Role of thylakoid Ndh complex and peroxidase in the protection against photo‐oxidative stress: fluorescence and enzyme activities in wild‐type and ndhF‐deficient tobacco

An Ndh‐deficient mutant of tobacco ( Nicotiana tabacum cv. Petit Havana) was prepared by disrupting the ndhF gene in a transplastomic approach. The mutant (Δ ndhF ) showed 10% of the Ndh complex activity (EC 1.6.5.3) and 8% of the NDH‐F polypeptide of that of non‐transformed plants. However, in Δ ndhF , NDH‐A, another Ndh polypeptide, was still present at 50% of the level in non‐transformed plants. Δ ndhF tobacco showed higher sensitivity than non‐transformed plants to photo‐oxidative stress (as judged by chlorophyll bleaching) caused by increased light intensity and paraquat applications.
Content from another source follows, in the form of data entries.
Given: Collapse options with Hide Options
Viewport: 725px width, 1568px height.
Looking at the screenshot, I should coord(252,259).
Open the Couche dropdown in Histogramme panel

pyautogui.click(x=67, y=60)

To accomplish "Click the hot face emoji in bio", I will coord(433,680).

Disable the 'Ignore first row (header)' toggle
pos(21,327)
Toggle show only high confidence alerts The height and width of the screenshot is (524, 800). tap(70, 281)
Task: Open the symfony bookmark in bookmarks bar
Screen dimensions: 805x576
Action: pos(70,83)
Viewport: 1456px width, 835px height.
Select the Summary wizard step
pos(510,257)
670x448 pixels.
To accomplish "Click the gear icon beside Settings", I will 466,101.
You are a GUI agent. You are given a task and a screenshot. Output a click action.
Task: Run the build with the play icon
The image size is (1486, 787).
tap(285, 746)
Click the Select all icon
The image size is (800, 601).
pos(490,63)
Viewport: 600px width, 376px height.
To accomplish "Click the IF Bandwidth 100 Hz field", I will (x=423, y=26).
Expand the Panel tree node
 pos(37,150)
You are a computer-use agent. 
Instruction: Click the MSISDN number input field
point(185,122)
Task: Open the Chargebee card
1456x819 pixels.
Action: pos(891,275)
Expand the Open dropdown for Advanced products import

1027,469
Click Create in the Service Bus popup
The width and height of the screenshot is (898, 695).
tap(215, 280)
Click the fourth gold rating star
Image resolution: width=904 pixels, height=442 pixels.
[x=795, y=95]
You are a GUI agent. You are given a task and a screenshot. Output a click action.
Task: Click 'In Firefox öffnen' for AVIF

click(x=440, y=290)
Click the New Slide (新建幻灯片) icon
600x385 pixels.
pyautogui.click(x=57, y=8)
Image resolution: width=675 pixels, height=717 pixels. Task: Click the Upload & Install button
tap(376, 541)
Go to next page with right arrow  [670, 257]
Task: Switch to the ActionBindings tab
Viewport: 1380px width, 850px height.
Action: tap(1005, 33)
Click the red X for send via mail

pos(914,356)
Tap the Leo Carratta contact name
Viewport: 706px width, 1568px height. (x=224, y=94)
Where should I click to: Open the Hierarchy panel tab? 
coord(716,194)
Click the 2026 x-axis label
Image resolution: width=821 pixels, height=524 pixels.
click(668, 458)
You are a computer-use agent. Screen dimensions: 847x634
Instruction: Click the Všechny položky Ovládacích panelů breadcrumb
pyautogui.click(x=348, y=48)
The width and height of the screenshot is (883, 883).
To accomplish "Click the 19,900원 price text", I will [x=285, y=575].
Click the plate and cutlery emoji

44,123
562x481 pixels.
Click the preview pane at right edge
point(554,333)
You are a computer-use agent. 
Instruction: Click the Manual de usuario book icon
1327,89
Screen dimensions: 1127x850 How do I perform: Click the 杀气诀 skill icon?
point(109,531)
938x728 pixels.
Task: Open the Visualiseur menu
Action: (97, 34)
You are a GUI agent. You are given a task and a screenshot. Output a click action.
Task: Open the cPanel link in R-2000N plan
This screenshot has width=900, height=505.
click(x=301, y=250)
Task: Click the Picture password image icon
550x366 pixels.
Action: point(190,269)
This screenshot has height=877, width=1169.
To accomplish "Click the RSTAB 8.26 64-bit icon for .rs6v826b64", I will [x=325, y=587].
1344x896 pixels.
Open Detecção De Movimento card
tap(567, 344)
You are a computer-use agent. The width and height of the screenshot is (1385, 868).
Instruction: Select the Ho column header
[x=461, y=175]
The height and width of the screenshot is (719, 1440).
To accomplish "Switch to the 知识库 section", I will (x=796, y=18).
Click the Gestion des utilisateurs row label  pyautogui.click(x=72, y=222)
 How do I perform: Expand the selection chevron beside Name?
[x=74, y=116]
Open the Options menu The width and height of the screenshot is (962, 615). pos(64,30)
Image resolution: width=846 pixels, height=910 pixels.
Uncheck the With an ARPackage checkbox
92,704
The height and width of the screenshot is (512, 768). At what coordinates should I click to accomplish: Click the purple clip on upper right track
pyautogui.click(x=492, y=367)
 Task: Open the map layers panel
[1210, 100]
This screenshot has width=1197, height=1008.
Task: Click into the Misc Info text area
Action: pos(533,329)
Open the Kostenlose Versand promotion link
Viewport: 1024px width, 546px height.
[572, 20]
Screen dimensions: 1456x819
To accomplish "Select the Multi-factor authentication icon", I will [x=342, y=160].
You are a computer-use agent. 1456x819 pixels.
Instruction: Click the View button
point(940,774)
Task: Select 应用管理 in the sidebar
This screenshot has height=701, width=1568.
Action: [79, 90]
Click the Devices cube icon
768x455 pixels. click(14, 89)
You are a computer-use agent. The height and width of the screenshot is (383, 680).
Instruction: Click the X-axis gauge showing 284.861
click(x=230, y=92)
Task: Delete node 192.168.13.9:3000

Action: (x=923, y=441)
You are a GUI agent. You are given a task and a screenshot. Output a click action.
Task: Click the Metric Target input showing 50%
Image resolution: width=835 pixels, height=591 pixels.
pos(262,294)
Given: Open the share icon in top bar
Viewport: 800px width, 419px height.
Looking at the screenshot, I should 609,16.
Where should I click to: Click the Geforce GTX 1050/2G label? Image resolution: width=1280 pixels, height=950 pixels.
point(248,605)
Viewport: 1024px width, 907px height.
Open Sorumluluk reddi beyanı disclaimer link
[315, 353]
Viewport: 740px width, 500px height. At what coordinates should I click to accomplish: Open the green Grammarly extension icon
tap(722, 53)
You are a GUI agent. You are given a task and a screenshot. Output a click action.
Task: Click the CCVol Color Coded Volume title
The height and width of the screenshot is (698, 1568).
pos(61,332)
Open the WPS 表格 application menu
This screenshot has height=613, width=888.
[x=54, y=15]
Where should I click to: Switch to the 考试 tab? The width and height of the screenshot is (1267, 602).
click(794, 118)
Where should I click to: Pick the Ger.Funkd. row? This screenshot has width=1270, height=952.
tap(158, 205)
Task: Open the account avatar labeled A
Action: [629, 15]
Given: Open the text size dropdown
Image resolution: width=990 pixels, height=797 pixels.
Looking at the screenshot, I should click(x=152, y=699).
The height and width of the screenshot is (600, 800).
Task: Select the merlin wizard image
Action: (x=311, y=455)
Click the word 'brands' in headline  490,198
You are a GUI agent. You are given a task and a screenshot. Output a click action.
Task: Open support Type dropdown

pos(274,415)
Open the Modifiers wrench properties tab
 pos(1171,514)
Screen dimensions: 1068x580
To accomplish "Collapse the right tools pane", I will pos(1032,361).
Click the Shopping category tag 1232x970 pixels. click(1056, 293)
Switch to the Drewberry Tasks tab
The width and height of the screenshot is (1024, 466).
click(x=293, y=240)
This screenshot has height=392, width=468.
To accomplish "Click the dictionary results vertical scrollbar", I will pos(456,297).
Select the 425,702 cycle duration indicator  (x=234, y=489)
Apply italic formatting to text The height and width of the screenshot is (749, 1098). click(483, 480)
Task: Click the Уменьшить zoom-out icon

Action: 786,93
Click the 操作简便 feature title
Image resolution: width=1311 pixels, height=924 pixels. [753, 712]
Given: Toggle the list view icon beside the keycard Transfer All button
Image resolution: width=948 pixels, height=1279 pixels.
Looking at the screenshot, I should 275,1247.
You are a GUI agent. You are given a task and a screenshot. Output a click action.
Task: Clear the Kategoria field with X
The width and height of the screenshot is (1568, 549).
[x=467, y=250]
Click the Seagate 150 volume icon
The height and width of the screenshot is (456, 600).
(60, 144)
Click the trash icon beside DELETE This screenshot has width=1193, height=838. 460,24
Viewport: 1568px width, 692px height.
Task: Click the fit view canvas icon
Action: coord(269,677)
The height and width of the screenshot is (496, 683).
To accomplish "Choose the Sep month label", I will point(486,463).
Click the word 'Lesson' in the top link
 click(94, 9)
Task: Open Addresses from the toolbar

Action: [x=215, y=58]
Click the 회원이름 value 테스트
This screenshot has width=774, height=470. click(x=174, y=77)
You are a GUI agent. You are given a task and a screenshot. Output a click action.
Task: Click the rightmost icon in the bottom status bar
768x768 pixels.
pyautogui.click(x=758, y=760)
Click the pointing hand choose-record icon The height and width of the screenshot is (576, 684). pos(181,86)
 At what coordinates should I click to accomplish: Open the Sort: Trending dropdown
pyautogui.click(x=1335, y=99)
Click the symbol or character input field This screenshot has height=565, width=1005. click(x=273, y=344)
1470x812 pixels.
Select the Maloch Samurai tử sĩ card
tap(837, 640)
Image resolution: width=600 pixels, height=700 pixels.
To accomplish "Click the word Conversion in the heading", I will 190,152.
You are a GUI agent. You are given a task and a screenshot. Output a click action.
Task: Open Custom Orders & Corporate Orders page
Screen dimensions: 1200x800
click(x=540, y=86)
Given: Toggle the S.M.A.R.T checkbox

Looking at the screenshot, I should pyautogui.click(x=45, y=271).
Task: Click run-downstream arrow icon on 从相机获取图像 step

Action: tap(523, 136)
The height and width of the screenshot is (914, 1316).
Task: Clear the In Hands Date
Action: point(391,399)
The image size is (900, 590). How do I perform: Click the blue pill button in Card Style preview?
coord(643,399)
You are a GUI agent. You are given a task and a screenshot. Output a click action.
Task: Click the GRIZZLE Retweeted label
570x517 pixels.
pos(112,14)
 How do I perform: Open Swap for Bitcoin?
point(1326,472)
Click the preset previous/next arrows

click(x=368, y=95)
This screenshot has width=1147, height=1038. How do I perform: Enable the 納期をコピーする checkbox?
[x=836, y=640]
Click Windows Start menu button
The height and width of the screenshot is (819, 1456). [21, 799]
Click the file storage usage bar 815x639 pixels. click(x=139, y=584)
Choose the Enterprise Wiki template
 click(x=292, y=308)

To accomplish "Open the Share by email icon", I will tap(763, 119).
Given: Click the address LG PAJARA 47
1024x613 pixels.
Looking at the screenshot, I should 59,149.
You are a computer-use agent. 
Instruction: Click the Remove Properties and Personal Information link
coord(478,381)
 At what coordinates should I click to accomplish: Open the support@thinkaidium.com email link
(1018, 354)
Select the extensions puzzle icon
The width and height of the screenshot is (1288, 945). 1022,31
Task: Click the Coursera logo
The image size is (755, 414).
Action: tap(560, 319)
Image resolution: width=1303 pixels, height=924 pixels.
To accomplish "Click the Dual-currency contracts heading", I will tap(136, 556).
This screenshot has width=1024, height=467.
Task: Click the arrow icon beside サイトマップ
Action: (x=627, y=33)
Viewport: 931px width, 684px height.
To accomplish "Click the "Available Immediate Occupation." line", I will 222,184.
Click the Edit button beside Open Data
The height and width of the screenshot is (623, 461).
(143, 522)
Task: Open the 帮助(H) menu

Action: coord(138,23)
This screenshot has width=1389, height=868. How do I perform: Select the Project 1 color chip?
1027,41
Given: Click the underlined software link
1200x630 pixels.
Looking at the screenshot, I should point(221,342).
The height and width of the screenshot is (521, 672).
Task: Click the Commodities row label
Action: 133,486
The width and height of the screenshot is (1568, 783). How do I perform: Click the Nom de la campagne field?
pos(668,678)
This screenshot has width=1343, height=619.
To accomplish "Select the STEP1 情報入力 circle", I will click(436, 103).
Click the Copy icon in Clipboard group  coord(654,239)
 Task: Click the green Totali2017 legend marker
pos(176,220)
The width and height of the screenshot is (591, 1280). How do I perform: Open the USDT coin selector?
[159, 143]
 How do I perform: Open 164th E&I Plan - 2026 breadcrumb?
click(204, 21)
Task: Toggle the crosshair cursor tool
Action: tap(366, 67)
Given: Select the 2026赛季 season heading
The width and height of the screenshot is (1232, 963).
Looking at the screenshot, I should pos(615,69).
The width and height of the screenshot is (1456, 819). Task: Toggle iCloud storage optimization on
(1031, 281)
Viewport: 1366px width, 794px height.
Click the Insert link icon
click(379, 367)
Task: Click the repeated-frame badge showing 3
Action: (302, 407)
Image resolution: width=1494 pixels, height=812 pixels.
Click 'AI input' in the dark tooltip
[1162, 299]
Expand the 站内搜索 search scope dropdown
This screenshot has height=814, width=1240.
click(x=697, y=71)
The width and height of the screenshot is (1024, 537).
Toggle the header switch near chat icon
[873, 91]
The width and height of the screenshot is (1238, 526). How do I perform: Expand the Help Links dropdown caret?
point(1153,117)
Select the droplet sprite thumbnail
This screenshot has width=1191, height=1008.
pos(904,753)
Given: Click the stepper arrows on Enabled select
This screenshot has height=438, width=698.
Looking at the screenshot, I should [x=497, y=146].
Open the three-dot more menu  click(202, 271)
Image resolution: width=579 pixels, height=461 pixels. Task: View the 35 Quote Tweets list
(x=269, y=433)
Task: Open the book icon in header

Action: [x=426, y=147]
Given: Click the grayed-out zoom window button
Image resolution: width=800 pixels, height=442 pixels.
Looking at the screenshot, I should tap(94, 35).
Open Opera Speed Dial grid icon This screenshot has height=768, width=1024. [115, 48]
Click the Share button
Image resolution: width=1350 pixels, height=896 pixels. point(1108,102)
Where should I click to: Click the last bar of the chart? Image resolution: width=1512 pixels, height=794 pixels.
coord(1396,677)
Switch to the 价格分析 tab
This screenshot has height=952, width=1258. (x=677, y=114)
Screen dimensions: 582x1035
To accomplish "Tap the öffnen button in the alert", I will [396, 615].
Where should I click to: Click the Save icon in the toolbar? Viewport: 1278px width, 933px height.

These photo‐oxidative treatments increased the amount and activity of the Ndh complex, thylakoid peroxidase, post‐illumination chlorophyll fluorescence and non‐photochemical quenching (NPQ) of chlorophyll fluorescence in non‐transformed but not in Δ ndhF tobacco. Highly stressed non‐transformed plants showed a rapid post‐rise decline of chlorophyll fluorescence, probably indicating a re‐oxidation of reduced plastoquinone. The results indicate that, in normal plants, the Ndh complex and thylakoid peroxidase (EC 1.11.1.7) provide and remove electrons, respectively, to balance the redox level of the intermediates of cyclic electron transport. In this way, they optimize the generation of the transmembrane H + gradient of thylakoids and, as a consequence, increase the NPQ and the protection against photo‐oxidative stress.